Added to a 4% rise in supply, that pushed the overall quarterly gold market surplus to 166.3 tonnes, its highest level since the beginning of 2009, the WGC said in its latest demand trends report. Consumer demand, for jewellery, coins and bars, tumbled by a quarter as high prices deterred buyers in the leading markets for physical gold consumption, China and India.
Chinese consumers bought 22% less gold as economic uncertainty and changing tastes dented their appetite for the metal, while Indian buying fell 28%. That helped push global jewellery demand down by a fifth to its lowest third-quarter total in five years, at 493.1 tons.
However, lower prices and festive demand should improve buying this quarter, the WGC said.
“The core physical markets of India and China continued to suffer under high prices and squeezed incomes in Q3, but it looks like Q4 may be better,” the WGC’s head of market intelligence Alistair Hewitt said.

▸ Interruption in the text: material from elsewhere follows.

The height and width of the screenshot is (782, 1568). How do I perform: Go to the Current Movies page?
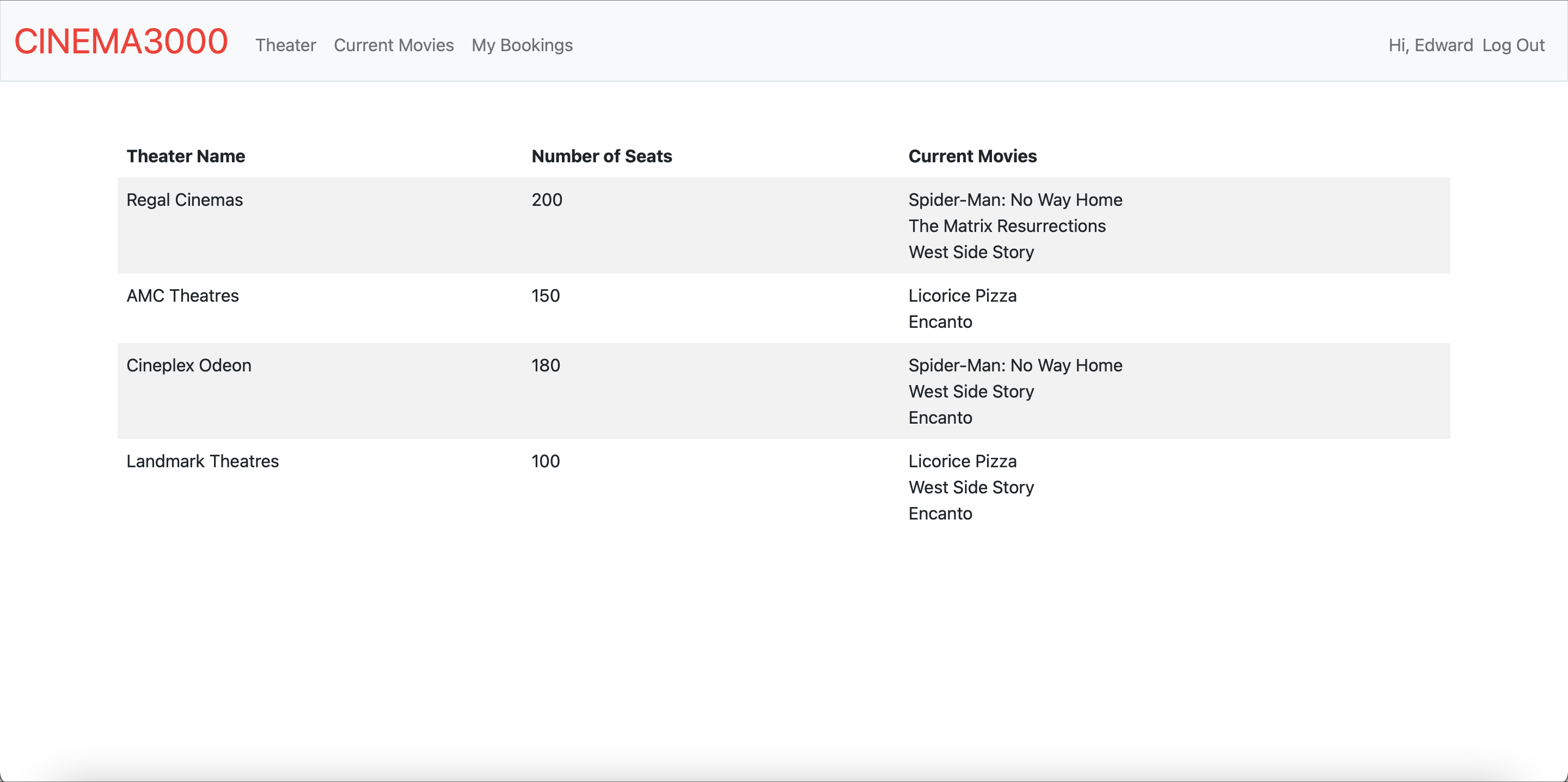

“Price expectations have always been a key trigger for gold purchases and consumers responded quickly to the price drop in early October.”

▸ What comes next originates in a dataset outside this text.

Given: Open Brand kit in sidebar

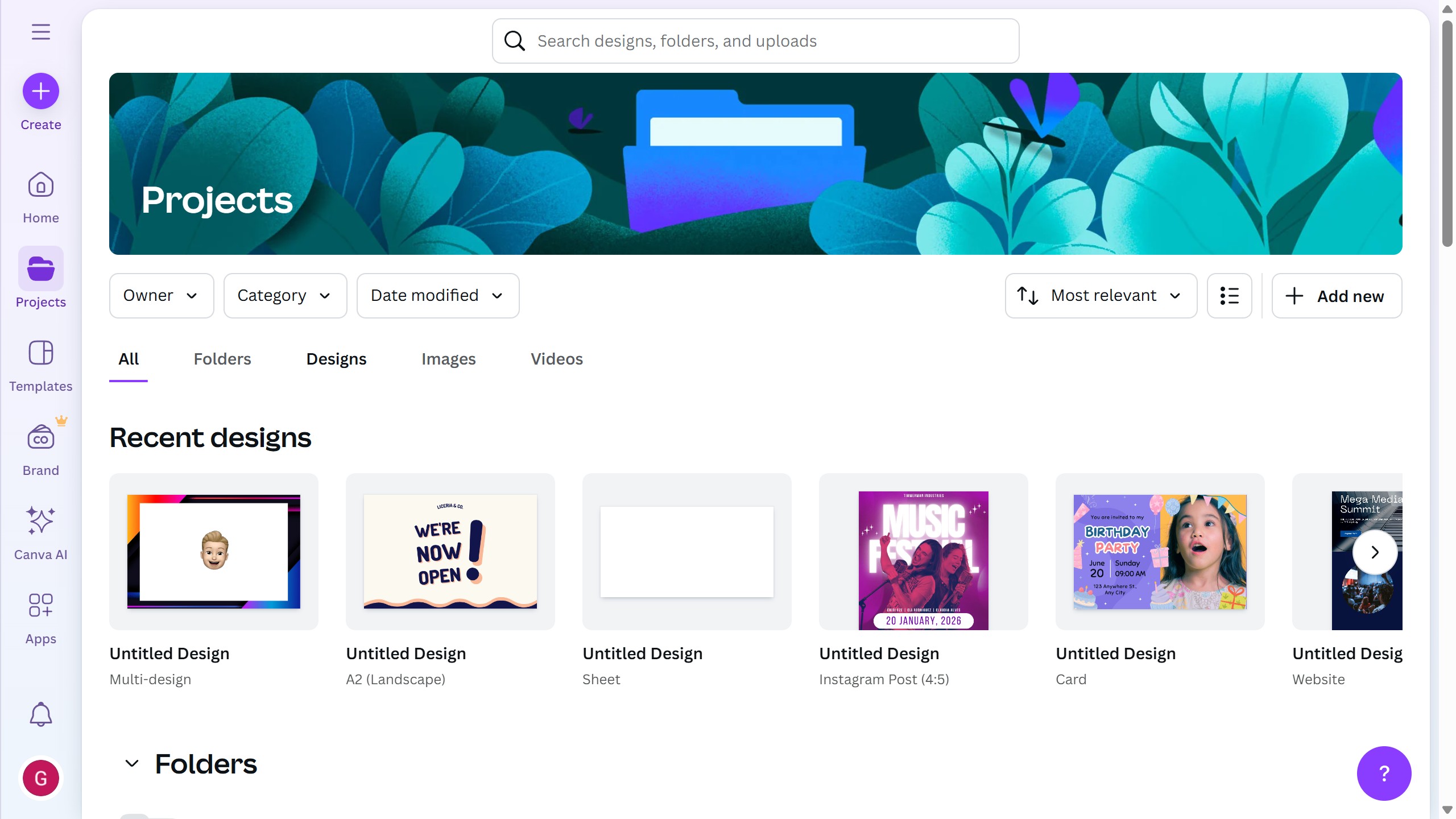Looking at the screenshot, I should click(x=40, y=450).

High prices prompted some Indian gold holders to sell their gold back onto the market meanwhile, with gold recycling in the country reaching its highest level in nearly four years.
The appetite for gold among Western investors remained positive, with inflows into exchange-traded products reaching 146 tons, against outflows of 63 tons a year before. Inflows were down from 237 tons in the previous quarter, however.
Concerns over geopolitical risk in the aftermath of Britain’s vote to leave the European Union and ahead of this week’s U.S. elections boosted the metal’s appeal as a haven from risk. The Brexit vote sparked a wave of activity among retail consumers, as some bought gold as a hedge against uncertainty, while others took advantage of higher prices to sell.
“On the face of it the 11% decline in UK bar and coin demand seems to indicate that investors in that market were inactive. This was far from the case,” it said.
“Gross levels of both buying and selling were elevated during the quarter, indicating a heightened level of activity in trading gold bars and coins. The two sides largely cancelled each other out, creating net demand of just 2.4 tons.”
Total investment demand was up by 44% to 336 tons. However, that could not offset the drop in other areas of buying, and demand overall was down 10% at 993 tons.
Central banks bought just 82 tons of the metal in the third quarter of the year, down from 168 tons in the same period last year. Official sector buying in the first nine months of the year was at the weakest level in any year since 2010.
One in 10 central banks surveyed by the WGC recently said they were planning to reduce reserves in the next three years. A third were planning no change in reserves, and 56% were planning to increase holdings.
On the other side of the market, supply rose as a 30% jump in recycling offset a 4% drop in supplies from mines, which eased to 832 tons.